Re: Several questions(tricky maybe) about sequence point&memory model and N2052.

From:

"kanze" <kanze@gabi-soft.fr>

Newsgroups:

comp.lang.c++.moderated

Date:

26 Sep 2006 06:46:47 -0400

Message-ID:

<1159260354.808851.40070@m7g2000cwm.googlegroups.com>

weapon.liu@gmail.com wrote:

1. When the standard says the order of evaluation of arguments
to a function is unspecified, does that mean they could be
overlapped? or just indeterminately ordered?

Can you write a legal program which can tell? The intent is to
allow total reordering of code between sequence points. This is
the motivation for not allowing more than one modification, and
not allowing the use of the modified object other than for
determining its new value. (The intent does recognize that
causation may impose some restrictions with regards to ordering.
Thus, in an expression like "x = x + 5", an implementation
cannot write x before having done the addition.)

There was some discussion at the time of the C standard as well
concerning parallelization, and I believe that the intent was
that the evaluation could be parallelized. It's less certain,
however, since any such discussion at the time would have been
purely theoretical. On the other hand, interleaving the
instructions for two different expressions, e.g. two arguments
to a function, was pretty much standard practice for most
compilers at the time.

This problem occurs to me when I was reading Boehm's memory
model proposal[N2052], in which he suggest using "sequenced
before" instead of "sequence point" and then stipulate the
evaluation order of function arguments as "unsequenced", which
explicitly allow overlapping according to his proposal.
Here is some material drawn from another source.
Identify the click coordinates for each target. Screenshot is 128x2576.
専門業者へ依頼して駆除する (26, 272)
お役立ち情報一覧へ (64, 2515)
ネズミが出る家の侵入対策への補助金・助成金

So, my question is, are those two constraints(i.e.
"unsequenced evaluation order" and "unspecified evaluation
order") essentially equal? 'cause I was thinking that
"unsequenced" is looser than "unspecified evaluation order".

The current wording addresses the problem differently. The
abstract machine has a specific order (or several possible
specific orders). However, anything you can do to detect this
order either introduces a sequence point, or is illegal.

I couldn't find any statement about whether or not an
unspecified order allows overlapping in C++98. So, Could any
one give an explaination please?

The trick is to consider what is and is not undefined behavior.
(That's actually the trick for much of the C++ standard.)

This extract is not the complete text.